Encoding C Strings in Whiley
In this post, we’re going to consider representing the classic C string in Whiley. This turns out to be useful as we can then try to verify properties about functions which operate on C strings (e.g. strlen()
, strcpy()
, etc). If you’re not familiar with C strings, then the main points are:
Roughly speaking, C Strings are arrays of 8bit ASCII characters.
C Strings are terminated by the special character
'\0'
(also called null terminated strings).C Strings do not carry any other length information (e.g. for the size of the containing memory chunk).

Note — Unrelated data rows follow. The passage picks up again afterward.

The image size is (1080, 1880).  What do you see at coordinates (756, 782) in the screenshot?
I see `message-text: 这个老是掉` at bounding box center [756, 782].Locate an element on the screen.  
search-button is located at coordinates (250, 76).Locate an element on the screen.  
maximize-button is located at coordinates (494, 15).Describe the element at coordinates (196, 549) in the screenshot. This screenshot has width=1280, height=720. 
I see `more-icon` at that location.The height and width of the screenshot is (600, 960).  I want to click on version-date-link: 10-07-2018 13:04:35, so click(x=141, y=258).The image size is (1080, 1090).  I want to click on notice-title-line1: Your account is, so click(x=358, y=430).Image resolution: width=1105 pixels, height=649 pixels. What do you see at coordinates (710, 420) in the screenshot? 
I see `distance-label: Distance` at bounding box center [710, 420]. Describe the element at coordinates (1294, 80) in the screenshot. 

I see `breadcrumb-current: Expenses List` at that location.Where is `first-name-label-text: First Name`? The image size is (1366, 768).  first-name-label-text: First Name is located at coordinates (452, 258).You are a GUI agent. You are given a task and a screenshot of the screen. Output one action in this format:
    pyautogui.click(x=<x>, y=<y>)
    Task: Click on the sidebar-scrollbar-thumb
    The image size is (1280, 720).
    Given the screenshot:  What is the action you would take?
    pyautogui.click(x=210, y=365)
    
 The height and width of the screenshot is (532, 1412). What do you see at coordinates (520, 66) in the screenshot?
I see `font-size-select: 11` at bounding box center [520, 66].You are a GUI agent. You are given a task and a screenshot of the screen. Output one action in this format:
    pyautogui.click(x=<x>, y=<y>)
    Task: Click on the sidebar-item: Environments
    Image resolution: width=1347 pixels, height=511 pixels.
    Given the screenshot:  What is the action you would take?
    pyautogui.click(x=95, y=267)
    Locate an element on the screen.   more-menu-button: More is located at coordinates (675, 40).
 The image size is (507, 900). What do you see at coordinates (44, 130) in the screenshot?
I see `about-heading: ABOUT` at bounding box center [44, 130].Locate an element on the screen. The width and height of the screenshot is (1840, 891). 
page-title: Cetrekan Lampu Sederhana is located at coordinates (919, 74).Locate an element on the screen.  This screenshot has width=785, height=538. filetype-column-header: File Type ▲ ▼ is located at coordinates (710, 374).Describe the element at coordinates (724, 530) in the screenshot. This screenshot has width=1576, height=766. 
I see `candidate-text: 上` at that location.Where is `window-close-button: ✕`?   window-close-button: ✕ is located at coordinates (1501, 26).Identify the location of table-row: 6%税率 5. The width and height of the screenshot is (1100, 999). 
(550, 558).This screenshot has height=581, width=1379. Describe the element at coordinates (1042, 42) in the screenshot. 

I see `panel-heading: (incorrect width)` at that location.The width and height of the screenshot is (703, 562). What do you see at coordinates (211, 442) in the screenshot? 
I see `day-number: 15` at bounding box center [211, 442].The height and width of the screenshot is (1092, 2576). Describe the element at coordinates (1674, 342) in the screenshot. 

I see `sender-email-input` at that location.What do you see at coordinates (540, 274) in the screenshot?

The interesting thing about Whiley is that we can encode these constraints within the language itself using only the built-in list and integer types. Specifically, we’re going to encode a C string as a constrained list of constrained integers. The list will be constrained to ensure it is null
terminated, whilst the contained integers will be constrained to ensure they are between 0
and 255
.
Before giving our definition of a C string in Whiley, we need to first define the notion of an 8bit ASCII character. This is done as follows:
// Define the ASCII 8bit character
type ASCII_char is (int n) where 0 <= n && n <= 255
Here, we have defined an 8bit ASCII character to be an integer which is constrained between 0
and 255
(i.e. to ensure it fits in 8 bits). Using this, we can now define our notion of a C
string as follows.
// Define the null terminator
constant NULL is 0
type C_string is (ASCII_char[] str)
// Must have at least one character (i.e. null terminator)
where |str| > 0 && some { i in 0 .. |str| | str[i] == NULL }
Here, we have then defined a C_String
to be a list of integers which is constrained to ensure it is always null terminated. That is, there is always at least one NULL terminator somewhere in the array (though there may be several).
As an example to illustrate the use of our C_string
, we provide an implementation of the well-known strlen()
function below:
// Determine the length of a C string.
function strlen(C_string str) -> (int r)
ensures str[r] == NULL
ensures all { k in 0 .. r | str[k] != NULL }:
//
int i = 0
//
while str[i] != NULL
where i >= 0 && i < |str|
where all { k in 0 .. i | str[k] != NULL}:
i = i + 1
//
return i
The Whiley compiler statically verifies this function does not overrun the string bounds. The loop invariant given by the where
clause is needed as a hint to the verifier, but does not affect the function’s execution in any way.